**Aim of the task**
Keep the images out while you set down the data exactly.

Stored items:
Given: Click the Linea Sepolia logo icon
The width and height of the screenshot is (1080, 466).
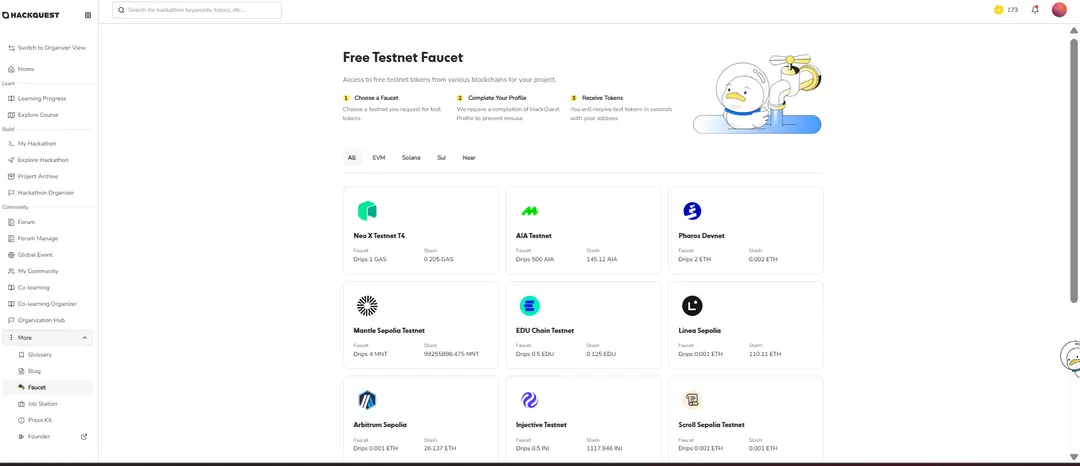Looking at the screenshot, I should [692, 306].
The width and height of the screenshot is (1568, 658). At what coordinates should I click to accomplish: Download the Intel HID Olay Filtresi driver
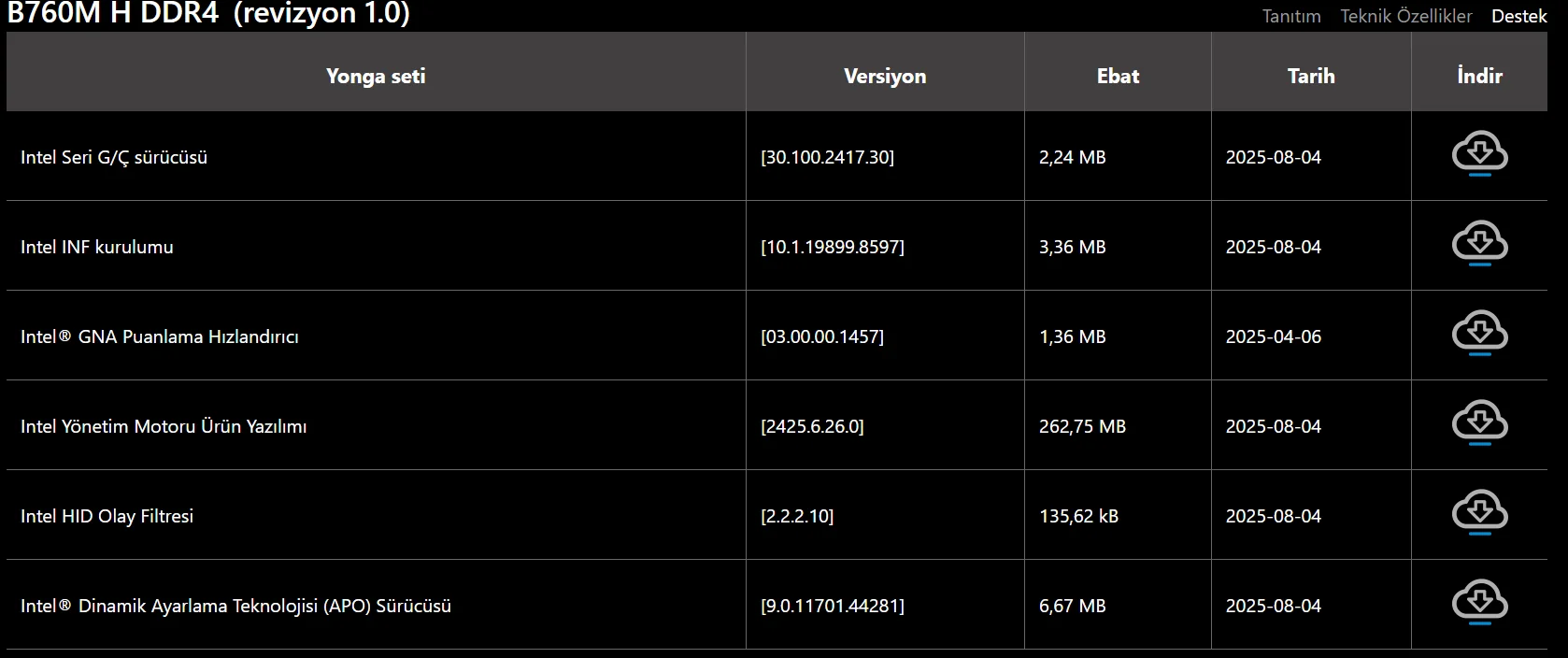(1479, 513)
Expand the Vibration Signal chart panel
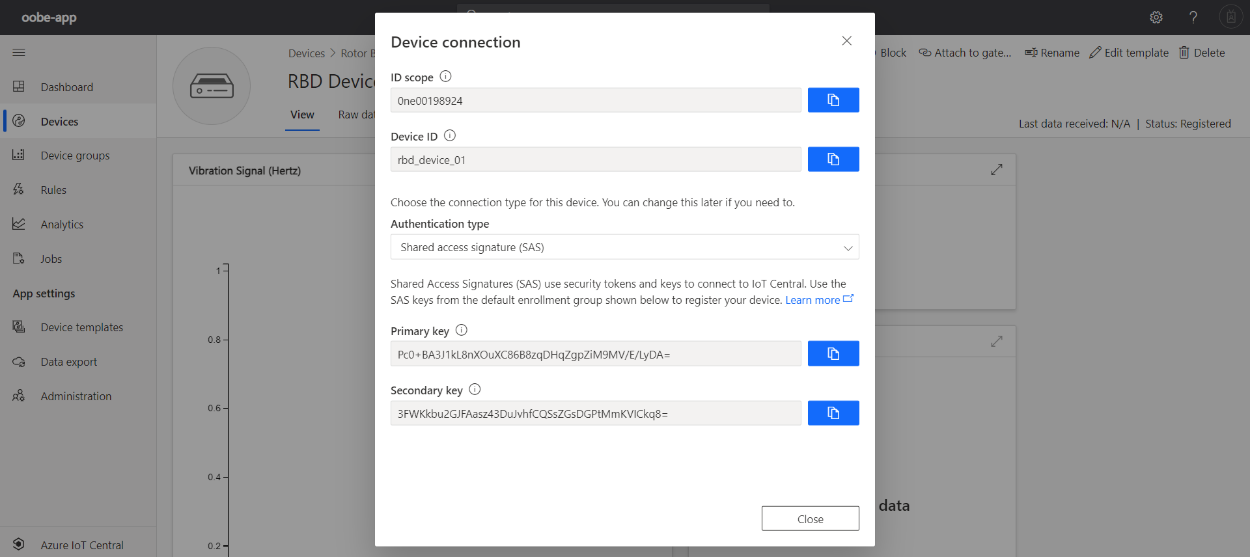The height and width of the screenshot is (557, 1250). (996, 170)
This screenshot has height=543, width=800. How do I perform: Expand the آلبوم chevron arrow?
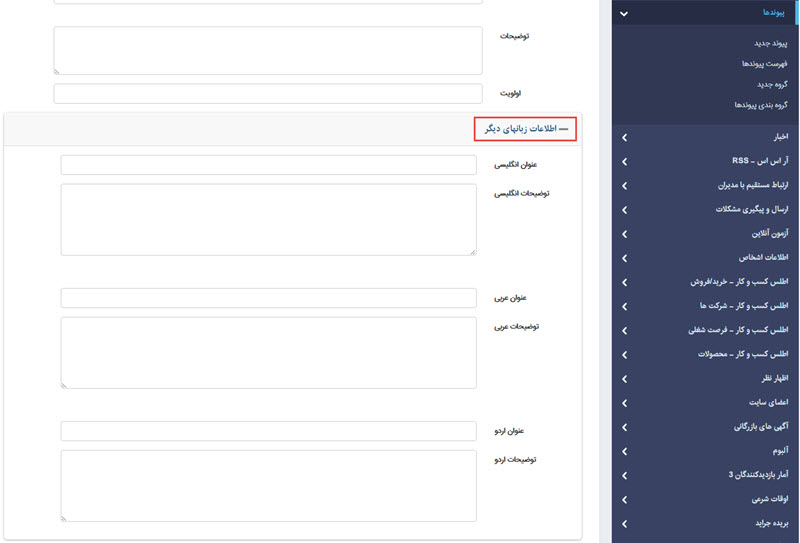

**Problem solution**
Given: Click the Linea Sepolia logo icon
The width and height of the screenshot is (1080, 466).
Looking at the screenshot, I should [692, 306].
The width and height of the screenshot is (1568, 658). At what coordinates should I click to accomplish: Download the Intel HID Olay Filtresi driver
(1479, 513)
Expand the Vibration Signal chart panel
The height and width of the screenshot is (557, 1250). (996, 170)
This screenshot has height=543, width=800. How do I perform: Expand the آلبوم chevron arrow?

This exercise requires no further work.